(TESTO DA LEGGERE):
Maestoso e misterioso, arido e screpolato come le labbra d’un viandante,
denso di silenzio, ammantato di solitudine, rallegrato soltanto in luoghi sparsi da oasi,
giusto per non perdere la speranza che, anche nei terreni pià aspri,
ci possa essere un fiore più tenace ed aprire la terra,
per trovare una goccia d’acqua e sappiarsene accontentare.
E’ il deserto.
Il deserto ci spoglia di ogni superfluo,
ci invita all’essenziale e purifica in nostri desideri,
così che, come passati ad un setaccio, rimangano solo quelli veramente rilevanti per la nostra vita,
quelli che ci fanno crescere e maturare come persone,
che ci valorizzano e ci fanno fiorire, nel corpo e nello spirito.
Come un’oasi.

(DATI REGISTRATI):

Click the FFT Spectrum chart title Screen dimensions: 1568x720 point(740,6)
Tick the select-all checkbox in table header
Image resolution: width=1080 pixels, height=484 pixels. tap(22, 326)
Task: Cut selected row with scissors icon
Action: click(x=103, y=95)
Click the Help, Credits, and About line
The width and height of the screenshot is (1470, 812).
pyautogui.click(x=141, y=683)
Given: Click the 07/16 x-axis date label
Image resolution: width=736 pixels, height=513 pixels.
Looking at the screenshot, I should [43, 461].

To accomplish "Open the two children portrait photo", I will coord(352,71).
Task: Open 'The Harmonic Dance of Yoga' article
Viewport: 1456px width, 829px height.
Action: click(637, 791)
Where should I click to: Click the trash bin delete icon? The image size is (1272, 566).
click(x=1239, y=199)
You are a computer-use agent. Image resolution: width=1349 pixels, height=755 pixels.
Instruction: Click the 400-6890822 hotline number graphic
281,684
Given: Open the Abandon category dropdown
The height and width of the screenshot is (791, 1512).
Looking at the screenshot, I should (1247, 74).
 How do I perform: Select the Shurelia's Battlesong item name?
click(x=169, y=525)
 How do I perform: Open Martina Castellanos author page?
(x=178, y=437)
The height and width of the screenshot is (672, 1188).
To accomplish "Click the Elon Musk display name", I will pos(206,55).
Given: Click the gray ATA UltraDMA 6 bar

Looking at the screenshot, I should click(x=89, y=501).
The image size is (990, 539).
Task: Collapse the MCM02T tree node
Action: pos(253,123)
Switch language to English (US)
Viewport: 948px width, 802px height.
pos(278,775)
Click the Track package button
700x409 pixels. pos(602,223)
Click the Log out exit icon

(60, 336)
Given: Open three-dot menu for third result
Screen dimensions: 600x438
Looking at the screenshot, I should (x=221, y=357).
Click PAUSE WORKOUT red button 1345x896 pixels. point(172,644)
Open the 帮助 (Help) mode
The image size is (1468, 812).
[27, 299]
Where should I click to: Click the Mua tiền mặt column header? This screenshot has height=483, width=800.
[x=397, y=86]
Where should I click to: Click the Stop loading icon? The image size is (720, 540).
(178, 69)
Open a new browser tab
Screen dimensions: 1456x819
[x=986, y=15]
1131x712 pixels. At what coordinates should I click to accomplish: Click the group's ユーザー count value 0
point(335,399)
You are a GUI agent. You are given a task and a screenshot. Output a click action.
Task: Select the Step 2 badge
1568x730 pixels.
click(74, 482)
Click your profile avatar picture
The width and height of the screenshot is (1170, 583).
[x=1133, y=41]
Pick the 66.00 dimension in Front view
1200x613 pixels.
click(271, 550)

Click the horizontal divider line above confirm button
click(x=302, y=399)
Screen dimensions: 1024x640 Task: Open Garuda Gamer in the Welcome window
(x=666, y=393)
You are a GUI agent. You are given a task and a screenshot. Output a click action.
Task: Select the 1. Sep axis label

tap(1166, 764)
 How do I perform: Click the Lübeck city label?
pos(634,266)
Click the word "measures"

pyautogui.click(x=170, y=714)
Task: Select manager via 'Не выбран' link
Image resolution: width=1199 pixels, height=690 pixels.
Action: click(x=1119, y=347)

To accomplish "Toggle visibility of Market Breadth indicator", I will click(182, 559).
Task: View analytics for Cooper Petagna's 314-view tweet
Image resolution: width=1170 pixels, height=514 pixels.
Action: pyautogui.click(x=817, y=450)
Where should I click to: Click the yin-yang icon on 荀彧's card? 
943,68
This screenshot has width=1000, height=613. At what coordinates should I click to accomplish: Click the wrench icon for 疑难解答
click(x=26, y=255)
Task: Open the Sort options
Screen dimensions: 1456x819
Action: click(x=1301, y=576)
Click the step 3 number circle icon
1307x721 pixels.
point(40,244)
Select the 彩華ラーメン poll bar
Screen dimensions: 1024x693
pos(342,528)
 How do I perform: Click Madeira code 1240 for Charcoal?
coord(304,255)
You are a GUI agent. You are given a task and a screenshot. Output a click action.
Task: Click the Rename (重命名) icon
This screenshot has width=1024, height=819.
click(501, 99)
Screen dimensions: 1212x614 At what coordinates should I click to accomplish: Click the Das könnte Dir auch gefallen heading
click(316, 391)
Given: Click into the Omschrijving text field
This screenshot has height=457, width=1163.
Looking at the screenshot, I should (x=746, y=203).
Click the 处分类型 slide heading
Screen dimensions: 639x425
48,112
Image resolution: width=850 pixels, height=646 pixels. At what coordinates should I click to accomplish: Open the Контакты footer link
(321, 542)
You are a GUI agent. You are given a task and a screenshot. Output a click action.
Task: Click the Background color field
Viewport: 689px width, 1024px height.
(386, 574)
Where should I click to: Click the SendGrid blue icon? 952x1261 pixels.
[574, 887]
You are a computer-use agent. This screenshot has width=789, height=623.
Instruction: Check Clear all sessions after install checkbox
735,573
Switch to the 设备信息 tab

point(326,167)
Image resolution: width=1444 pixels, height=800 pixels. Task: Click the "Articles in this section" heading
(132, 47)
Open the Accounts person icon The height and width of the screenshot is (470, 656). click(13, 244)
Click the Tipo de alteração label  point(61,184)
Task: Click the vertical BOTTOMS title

(CONSEGNE):
**1.** Nella frase del testo sul deserto che comincia con «Il deserto ci spoglia di ogni superfluo», individua tutti i verbi che hanno come soggetto «Il deserto».
**2.** Prosegui il testo sul deserto a partire dalla sua ultima riga.
L'elenco non serve per svolgere questo esercizio.

(RISPOSTE):
**1.** spoglia, invita, purifica

**2.**
(Maddalena, da sito Sulla strada di Emmaus del Carcere Due Palazzi)
Una volta anche io ho visto il deserto.
Sono sempre stata attirata dal deserto ma da sempre l’ho considerato -come realmente è- un territorio estremo, che si fa attraversare ma che non accoglie. Un territorio dove le temperature sono inumane: caldo di giorno, gelo di notte. Il sole scotta la pelle, la sabbia irrita gli occhi.
Il deserto è un luogo dove la mancanza di ciò che reputiamo “necessario” rende la definizione di “necessario” molto esigente. Insomma, una destinazione dove vai volentieri da “turista”, ma se diventa luogo obbligato di transito… meno ci stai meglio è.
Un giorno, nel dicembre del 2019, sono entrata in Carcere, a Bollate.
Per il lavoro che faccio sono stata invitata ad una giornata sulla Resilienza, o “anti-fragilità”, tenuta al carcere con le preziose testimonianze dei ragazzi della cooperativa Bee4.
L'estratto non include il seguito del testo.